- _抜粋文_:
【大阪都・中京都構想「迷惑千万」と石原都知事】

読売新聞 12月11日(土)9時58分配信

 大阪府の橋下徹知事と名古屋市の河村たかし市長がそれぞれ掲げる「大阪都」「中京都」構想を巡り、東京都の石原慎太郎知事は10日の定例記者会見で、「国の政府があるところが首都で、二つも三つも都があるわけがない。東京にとっては迷惑千万だ」とけん制した。

 橋下知事は、河村市長とともに大都市圏の活性化を打ち出すため、来春の都知事選を含め、選挙でも連携する意向を表明していた。

 石原都知事は、「政令都市を抱えている知事は非常にはかないもの。その気持ちは分かるが、都と呼ぶ限り賛成できない」と述べた。


【「都構想」と「首都」と「首都機能」は違う。】


私はかねてから、大阪都構想を有している。
以前にも記述しているが、25歳時の初めての衆議院選挙出馬に際しても、当時から私のスローガンは、大阪府市における二重行政の解消がテーマであった。

昭和40年代。
当時、大阪市会議員であった父が、1970年大阪万国博覧会誘致の為に世界中の万国博覧会協会の理事の所を歩いた。
モントリオール市長との会談の中で、「大阪万博をどうぞよろしくお願いします」と挨拶したところ、「大阪万博なんて聞いていない。吹田万博の間違いでしょう」と切り返して来た。万博は、都市での立候補が条件なので、確かに先方の言う通り吹田市に会場が予定されていた事から、その様に指摘をされても、千葉にあるのに東京ディズニーランドと言う状態には間違いはなかった。

そこで父は思い切って吹田市を、大阪市に編入する計画を大阪市議会に提案した。
その当時吹田市からは「大阪市議会の領土欲だ!」などと言って批判もあったが、「それならば生駒山の麓まで大阪市にして、大阪府市を合併して、大阪に都政をひこうじゃないか」と提案して当時その議論が話題になった事を知っていたからだ。

今回、石原氏が言う「首都機能」は東京1つで十分だ。私もそう思う。
しかし、日本全国に地政学に従って、主要都市が点在しているのも国家としてより重要な政策だ。
アメリカを見ても分かるように、政治の首都はワシントンDC、商売の首都はニューヨーク。貿易の首都はロスアンジェルスとコングロマリットに機能分散をはかり、計画的に広大な国土にまんべんなく人とものとお金を分散させている。

現在の日本の国は、全てが東京一極集中になっており、地方が疲弊している現状に鑑み、円高の影響でなおさら海外に資本が流動化している現状を観るに、「都構想」にわざわざ目くじらを立てて叱りつける必要性は無いと私は思う。

若い時から大阪都政論を父に習い、主張していた事もあり、府議や市議からは選挙の時の演説で都政を!と言う度に、「それをあんまり言うな」とか「言うんやったら応援せんぞ」と言われた事もあった。

- _課題一覧_:
1. 都構想についての文章に、氏名が書かれている人物をすべて挙げてください。
2. 都構想についての文章によると、アメリカで商売の首都とされている都市はどこですか。
3. 都構想についての文章の最後の文に続けて、その先を書き進めてください。
ここに挙げた記録は、別の出典から取ったものです。

- _データ抜粋_:
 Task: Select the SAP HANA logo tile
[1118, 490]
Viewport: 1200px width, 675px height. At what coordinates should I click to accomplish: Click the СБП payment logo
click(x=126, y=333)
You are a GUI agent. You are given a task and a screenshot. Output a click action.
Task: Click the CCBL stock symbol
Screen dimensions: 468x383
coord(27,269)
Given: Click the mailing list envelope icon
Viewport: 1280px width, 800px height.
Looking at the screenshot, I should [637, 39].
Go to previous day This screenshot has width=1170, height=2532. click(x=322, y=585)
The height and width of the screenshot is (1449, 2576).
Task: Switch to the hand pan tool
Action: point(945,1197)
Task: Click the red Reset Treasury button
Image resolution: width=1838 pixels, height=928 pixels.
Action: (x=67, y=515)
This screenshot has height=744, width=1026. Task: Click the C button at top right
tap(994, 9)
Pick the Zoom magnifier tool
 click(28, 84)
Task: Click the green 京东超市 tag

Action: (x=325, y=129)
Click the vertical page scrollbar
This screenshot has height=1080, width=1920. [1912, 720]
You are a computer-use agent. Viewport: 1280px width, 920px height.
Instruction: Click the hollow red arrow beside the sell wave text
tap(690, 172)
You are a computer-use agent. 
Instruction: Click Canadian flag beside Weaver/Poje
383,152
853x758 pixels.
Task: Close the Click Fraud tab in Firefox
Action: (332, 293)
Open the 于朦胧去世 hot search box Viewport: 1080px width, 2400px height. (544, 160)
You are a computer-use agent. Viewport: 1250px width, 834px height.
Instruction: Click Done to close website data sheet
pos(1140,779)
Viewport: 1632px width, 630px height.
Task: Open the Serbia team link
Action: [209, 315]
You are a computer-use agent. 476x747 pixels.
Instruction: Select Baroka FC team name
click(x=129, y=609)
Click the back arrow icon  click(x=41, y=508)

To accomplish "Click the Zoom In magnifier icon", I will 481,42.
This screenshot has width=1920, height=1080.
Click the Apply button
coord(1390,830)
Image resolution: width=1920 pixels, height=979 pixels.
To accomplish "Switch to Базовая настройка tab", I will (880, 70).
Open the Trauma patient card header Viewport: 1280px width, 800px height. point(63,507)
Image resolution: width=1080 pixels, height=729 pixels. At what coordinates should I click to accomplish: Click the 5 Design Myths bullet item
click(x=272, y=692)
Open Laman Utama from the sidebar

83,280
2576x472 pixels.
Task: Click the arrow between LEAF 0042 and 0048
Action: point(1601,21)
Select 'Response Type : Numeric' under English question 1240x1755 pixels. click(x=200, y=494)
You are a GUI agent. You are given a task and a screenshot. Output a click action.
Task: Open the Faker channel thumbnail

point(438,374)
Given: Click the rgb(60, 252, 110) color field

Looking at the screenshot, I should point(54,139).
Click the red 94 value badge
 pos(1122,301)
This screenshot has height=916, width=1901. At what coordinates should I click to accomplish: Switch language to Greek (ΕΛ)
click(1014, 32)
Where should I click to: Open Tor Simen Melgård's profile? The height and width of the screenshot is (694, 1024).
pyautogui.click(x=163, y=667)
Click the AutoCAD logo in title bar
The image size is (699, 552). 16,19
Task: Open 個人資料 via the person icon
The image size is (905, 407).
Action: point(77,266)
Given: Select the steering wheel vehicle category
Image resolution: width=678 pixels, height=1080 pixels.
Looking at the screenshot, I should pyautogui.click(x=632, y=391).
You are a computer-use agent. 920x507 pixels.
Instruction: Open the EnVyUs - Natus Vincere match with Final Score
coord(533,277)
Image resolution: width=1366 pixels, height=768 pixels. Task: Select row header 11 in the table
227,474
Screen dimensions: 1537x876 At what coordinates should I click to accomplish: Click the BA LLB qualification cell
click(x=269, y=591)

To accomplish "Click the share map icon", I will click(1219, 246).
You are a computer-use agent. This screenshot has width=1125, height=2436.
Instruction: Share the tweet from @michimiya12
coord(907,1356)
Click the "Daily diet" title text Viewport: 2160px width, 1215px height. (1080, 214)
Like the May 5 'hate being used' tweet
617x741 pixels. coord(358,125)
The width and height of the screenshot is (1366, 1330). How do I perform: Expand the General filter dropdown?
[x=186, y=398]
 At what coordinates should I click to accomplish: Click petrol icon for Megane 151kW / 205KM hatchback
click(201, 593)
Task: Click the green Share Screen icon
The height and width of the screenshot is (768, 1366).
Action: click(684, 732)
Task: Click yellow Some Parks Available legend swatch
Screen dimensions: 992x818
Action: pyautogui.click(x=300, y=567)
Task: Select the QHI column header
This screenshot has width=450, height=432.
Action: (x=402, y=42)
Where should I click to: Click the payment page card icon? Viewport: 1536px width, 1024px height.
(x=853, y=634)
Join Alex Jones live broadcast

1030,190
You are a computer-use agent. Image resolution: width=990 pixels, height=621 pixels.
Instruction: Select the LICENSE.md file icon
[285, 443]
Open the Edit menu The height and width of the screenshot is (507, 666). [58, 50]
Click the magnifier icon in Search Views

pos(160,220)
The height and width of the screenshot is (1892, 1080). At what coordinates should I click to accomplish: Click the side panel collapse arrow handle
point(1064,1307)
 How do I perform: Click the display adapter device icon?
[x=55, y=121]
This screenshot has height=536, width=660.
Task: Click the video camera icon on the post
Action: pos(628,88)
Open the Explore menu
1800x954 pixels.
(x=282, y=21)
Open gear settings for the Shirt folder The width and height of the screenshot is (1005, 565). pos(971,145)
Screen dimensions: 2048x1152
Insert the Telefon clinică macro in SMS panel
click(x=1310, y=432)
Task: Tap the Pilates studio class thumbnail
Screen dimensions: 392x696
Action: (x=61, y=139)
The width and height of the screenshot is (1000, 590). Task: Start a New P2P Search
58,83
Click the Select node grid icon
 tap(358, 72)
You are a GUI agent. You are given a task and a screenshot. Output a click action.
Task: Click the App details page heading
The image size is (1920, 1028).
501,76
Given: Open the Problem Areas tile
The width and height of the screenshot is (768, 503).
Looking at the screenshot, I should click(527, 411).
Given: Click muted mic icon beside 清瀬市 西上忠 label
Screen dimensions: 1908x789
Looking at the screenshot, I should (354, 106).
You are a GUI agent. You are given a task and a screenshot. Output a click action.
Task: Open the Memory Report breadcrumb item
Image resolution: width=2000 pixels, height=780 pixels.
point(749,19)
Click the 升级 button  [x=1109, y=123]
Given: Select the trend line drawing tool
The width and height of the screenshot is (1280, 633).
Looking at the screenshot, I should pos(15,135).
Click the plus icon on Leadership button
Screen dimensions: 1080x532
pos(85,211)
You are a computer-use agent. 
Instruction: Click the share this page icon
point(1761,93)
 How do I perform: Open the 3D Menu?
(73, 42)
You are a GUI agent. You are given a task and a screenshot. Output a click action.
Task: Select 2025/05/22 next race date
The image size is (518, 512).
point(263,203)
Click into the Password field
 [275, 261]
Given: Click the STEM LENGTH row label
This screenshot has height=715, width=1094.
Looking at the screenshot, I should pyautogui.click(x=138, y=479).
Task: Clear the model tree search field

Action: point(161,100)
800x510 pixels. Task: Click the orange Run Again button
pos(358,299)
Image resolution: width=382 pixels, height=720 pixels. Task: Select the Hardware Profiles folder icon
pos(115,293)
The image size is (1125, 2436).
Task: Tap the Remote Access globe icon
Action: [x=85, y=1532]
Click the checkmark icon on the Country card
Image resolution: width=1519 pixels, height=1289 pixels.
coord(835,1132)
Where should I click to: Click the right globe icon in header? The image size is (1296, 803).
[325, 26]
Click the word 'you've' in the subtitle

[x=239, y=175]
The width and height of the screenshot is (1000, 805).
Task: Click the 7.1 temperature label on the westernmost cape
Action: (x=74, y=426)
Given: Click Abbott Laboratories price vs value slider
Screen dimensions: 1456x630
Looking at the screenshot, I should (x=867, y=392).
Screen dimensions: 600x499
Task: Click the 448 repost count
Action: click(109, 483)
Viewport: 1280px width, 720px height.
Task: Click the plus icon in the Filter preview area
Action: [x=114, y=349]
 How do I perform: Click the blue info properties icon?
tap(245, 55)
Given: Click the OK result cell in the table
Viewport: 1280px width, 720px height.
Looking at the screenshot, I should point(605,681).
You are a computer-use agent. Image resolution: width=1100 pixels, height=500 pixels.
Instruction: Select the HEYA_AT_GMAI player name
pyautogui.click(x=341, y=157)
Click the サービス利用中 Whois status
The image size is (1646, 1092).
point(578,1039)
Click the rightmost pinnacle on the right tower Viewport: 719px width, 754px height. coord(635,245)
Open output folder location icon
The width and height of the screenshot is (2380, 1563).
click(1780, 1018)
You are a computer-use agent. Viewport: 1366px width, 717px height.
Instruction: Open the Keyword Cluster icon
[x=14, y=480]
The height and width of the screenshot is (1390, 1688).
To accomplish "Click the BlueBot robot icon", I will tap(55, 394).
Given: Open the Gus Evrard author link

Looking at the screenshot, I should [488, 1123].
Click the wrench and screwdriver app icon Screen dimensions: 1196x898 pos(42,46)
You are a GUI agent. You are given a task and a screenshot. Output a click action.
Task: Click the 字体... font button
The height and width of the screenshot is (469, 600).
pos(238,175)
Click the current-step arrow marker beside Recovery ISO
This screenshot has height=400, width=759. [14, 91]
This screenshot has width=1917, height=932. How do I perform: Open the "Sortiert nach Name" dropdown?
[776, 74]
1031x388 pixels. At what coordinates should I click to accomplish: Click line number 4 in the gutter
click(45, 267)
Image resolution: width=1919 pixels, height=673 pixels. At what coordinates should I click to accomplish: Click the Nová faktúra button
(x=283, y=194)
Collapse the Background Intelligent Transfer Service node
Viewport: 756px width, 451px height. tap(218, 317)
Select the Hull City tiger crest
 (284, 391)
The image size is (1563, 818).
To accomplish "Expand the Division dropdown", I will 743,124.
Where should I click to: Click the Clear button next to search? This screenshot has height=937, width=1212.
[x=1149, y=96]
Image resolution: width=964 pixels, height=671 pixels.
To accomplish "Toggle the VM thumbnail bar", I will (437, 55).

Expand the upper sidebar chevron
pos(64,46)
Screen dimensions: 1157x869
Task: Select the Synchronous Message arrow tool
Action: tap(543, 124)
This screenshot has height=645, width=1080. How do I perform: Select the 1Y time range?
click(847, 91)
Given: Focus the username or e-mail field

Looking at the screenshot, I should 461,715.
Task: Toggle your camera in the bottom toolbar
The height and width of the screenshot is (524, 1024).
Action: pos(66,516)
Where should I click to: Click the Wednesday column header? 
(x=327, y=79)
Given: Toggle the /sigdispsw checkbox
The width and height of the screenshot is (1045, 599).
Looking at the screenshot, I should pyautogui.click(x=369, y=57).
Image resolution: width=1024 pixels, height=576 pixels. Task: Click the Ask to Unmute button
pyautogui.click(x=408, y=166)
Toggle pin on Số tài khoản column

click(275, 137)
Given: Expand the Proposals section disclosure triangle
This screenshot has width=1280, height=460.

- _解答_:
1. 橋下徹、河村たかし、石原慎太郎の三人です。

2. ニューヨークです。

3.
【当初、誰も賛成してくれなかった橋下氏へのアプローチ。】


当時、橋下氏に大阪市長選挙に出馬をと言っても、大阪の自民党府連幹部は勿論、各種団体も冷たいものであった。

「あんないい加減そうな茶髪の弁護士を市長になんて」とか「なんであれなんだ」とか本当に色々言われた。

当時の府連会議で賛成してくれたのは、私を除いて2名もいなかった。
当然、今維新の会に所属している地方議員のほとんども同様であった。

橋下氏と、それ以外の候補予定者にもスカウト交渉を行うにあたっては、党の後ろ盾無しには交渉は出来ないので、自民党の当時の大阪府連会長にも当然相談には行ったが、「自分は大阪市内は選挙区では無いので関係無い」と言われ、けんもほろろに断られた記憶がある。

そこで、大都市の市長になって貰いたい人物をスカウト交渉するのに、対象者に対して失礼があってはいけないとの思いから、自民党本部の幹事長と選挙対策委員長に相談に伺い、交渉するにおいての、政党としての正式な裏付けを取り、その上で交渉にのぞんだ。
色々あったが、やっとこさ乗り越えられた訳だ。


そして、それから数日後。。。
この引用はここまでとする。